File the Note of Issue to Request a Trial Date
The final step of the discovery phase of a lawsuit is the filing of a Note of Issue. A Note of Issue is a legal document that is filed with the court that affirms that discovery proceeds are complete and the plaintiff requests a trial date. The Note of Issue is filed with the court with a filing fee and served via mail upon the defendant’ attorneys.
After you file the Note of Issue with the court, you should write a letter to the Judge asking for the first available trial date. You should always “cc” (carbon copy) the defendants’ attorneys on all letters and electronic mail to the Judge and court.
Why We Do This: Getting a confirmed trial date from the court is our ultimate goal. There will be no resolution of our cases until the trial, so completing the discovery process and requesting a trial date is essential to our success.
Our Goal: Getting the Lawsuit to Trial in 18 Months
The primary goal is to get every case to trial within 18 months from the filing of the lawsuit until the first day of trial. This is not always realistic in some venues/counties in downstate New York, but in most counties in upstate New York, this is possible if we meet our discovery deadlines set forth in the 9-step Litigation Checklist.
Nothing of this will happen automatically. You, as the case manager, must make sure each step is completed on time.
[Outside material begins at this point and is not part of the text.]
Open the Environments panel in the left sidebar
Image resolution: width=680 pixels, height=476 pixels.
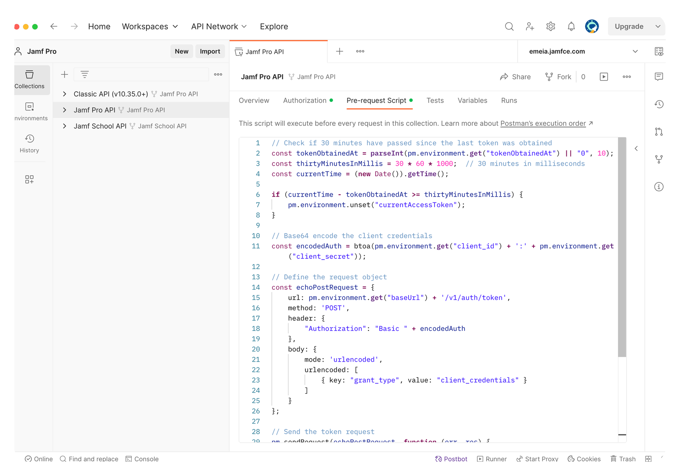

Why We Do This: The 9-step litigation checklist is designed to give you clear instructions on each step in the discovery phase of a lawsuit. You can’t do your job unless you know how it should be done.
How We Keep Cases on Track: Our Monthly Progress Meeting
Every month our team members have a Monthly Progress Meeting to assess the progress of every active lawsuit in our law firm. At this meeting, you will discuss what has been done on every active lawsuit over the past month and what needs to be done next.
Why We Do This: We want to make sure progress is being made in all of our active lawsuits. Our monthly progress meeting is our way of making sure that none of our cases are being neglected.